» WHAT TO PRODUCE
Please convert the records from the line with "The image size" to the line with "x-tick-label: 640 is", both included, into a JSON list of strings with one string per line. Skip blank lines and leave out the pictures.

» SUPPLIED RECORDS
○ ○ ○ ○

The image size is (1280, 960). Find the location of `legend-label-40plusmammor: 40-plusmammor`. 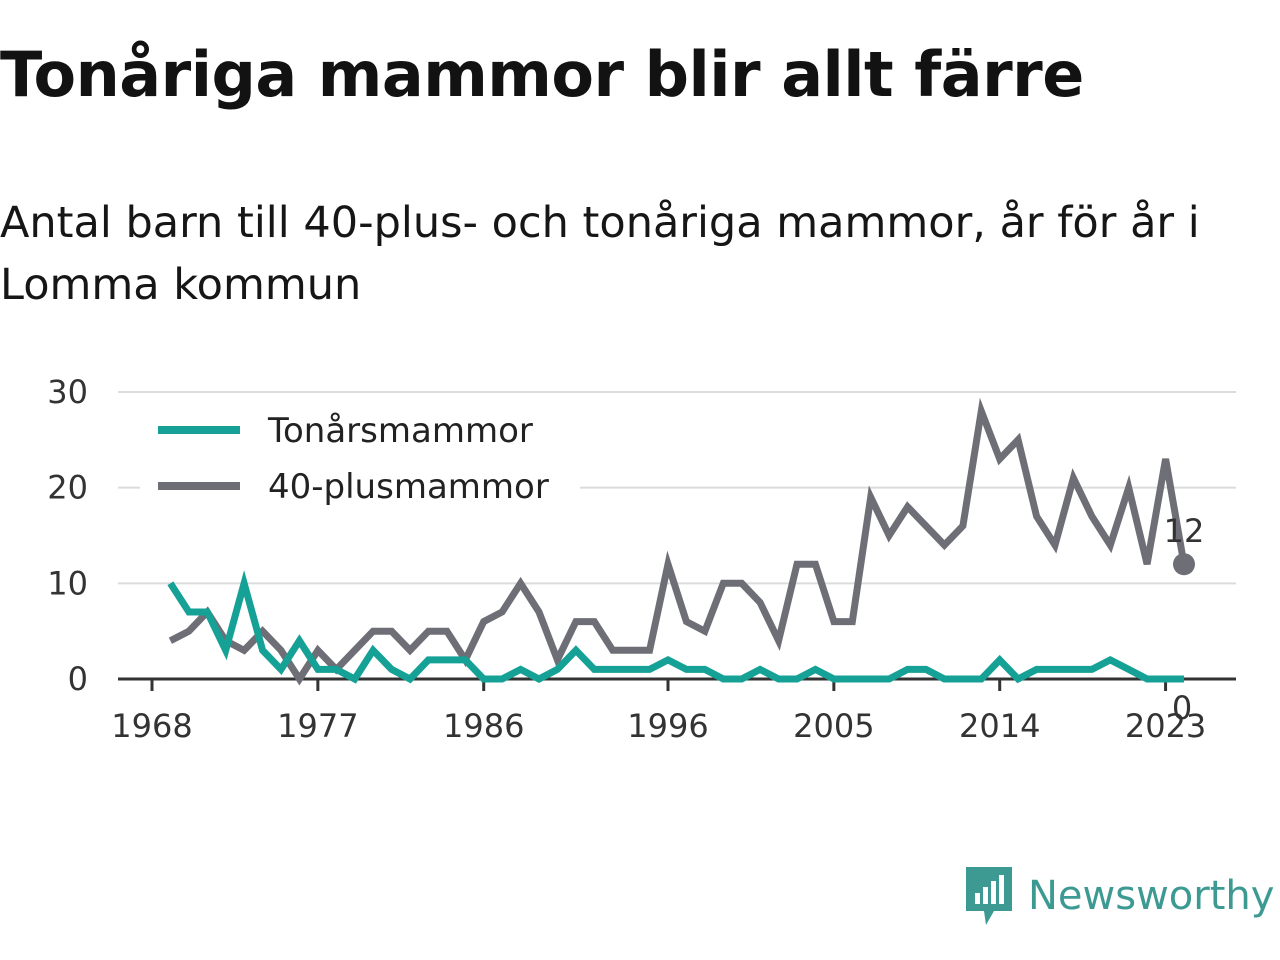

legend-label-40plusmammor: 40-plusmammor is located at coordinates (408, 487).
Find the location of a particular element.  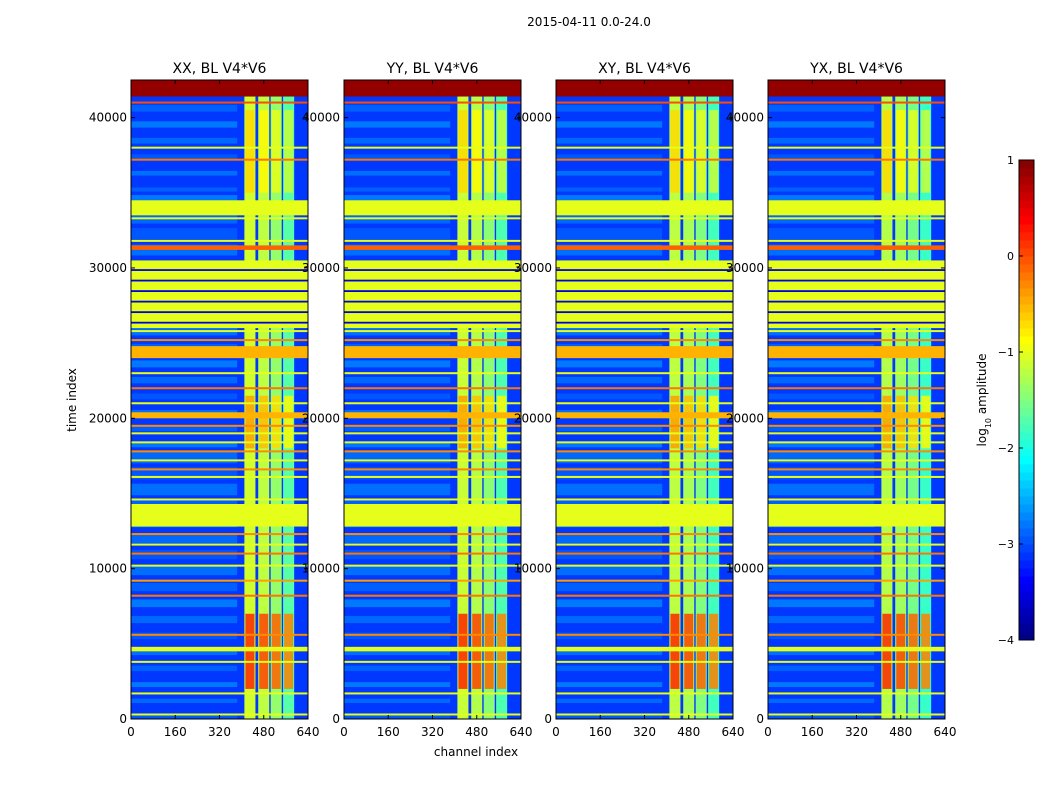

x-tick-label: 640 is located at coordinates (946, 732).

○ ○ ○ ○

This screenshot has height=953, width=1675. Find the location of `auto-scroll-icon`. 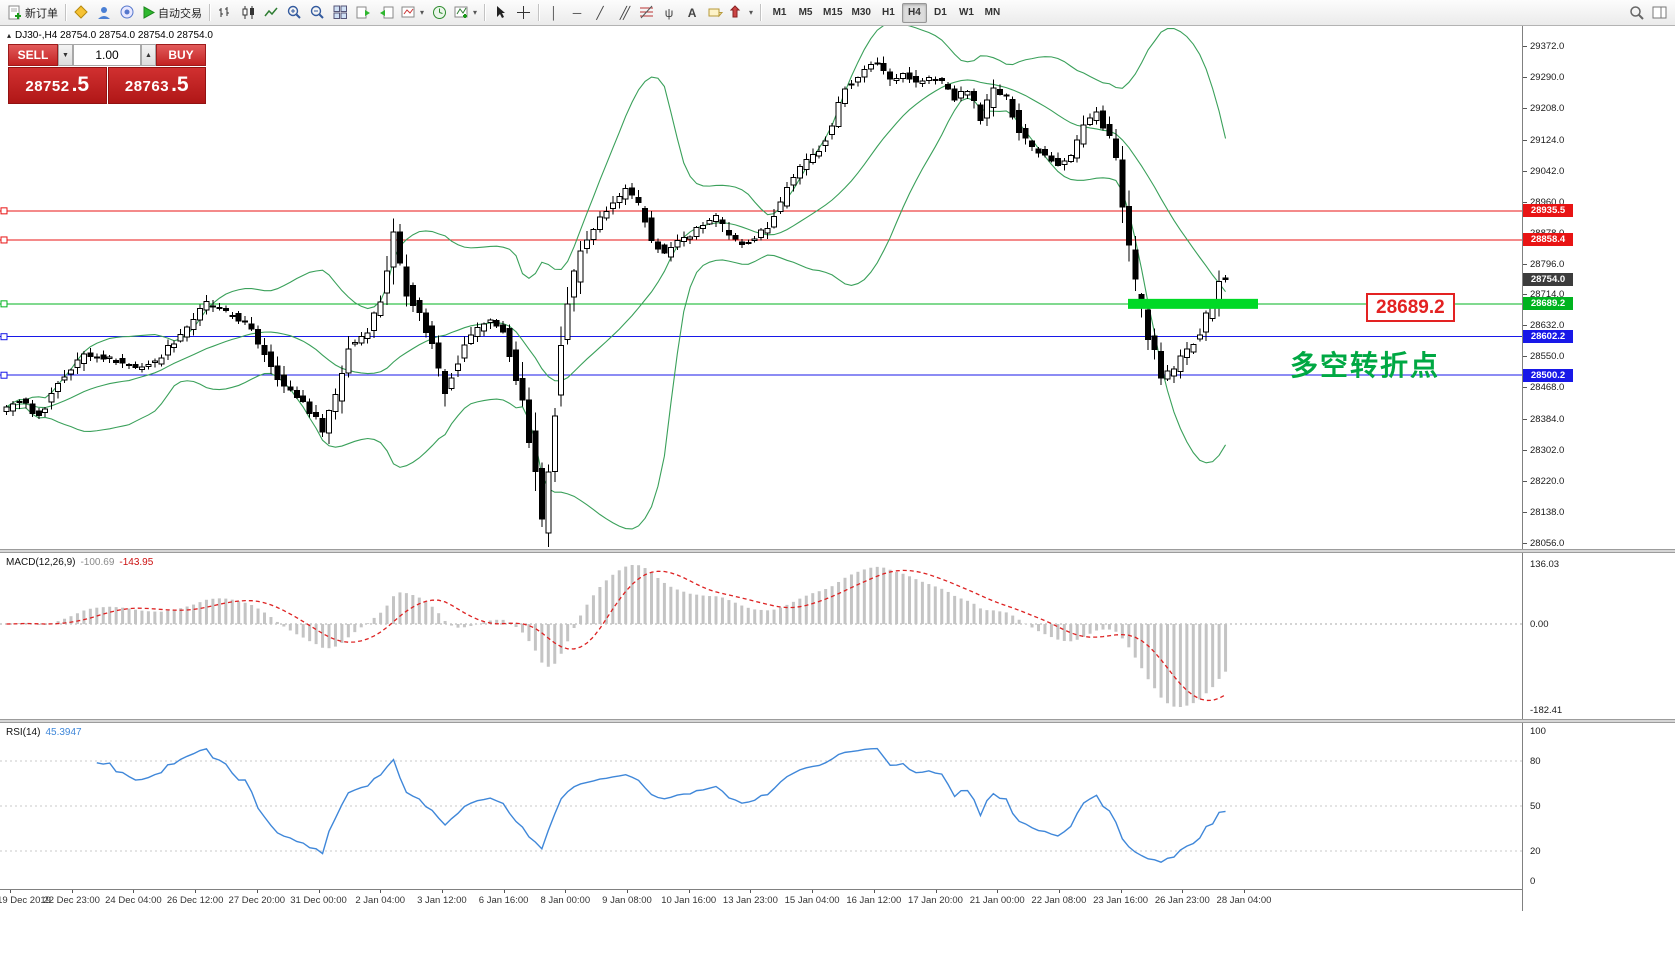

○ ○ ○ ○

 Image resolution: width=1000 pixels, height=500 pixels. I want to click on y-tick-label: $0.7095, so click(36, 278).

○ ○ ○ ○

» OUTPUT OF THE TASK
[
  "The image size is (1280, 960). Find the location of `legend-label-40plusmammor: 40-plusmammor`. ",
  "legend-label-40plusmammor: 40-plusmammor is located at coordinates (408, 487).",
  "Find the location of a particular element.  ",
  "x-tick-label: 640 is located at coordinates (946, 732)."
]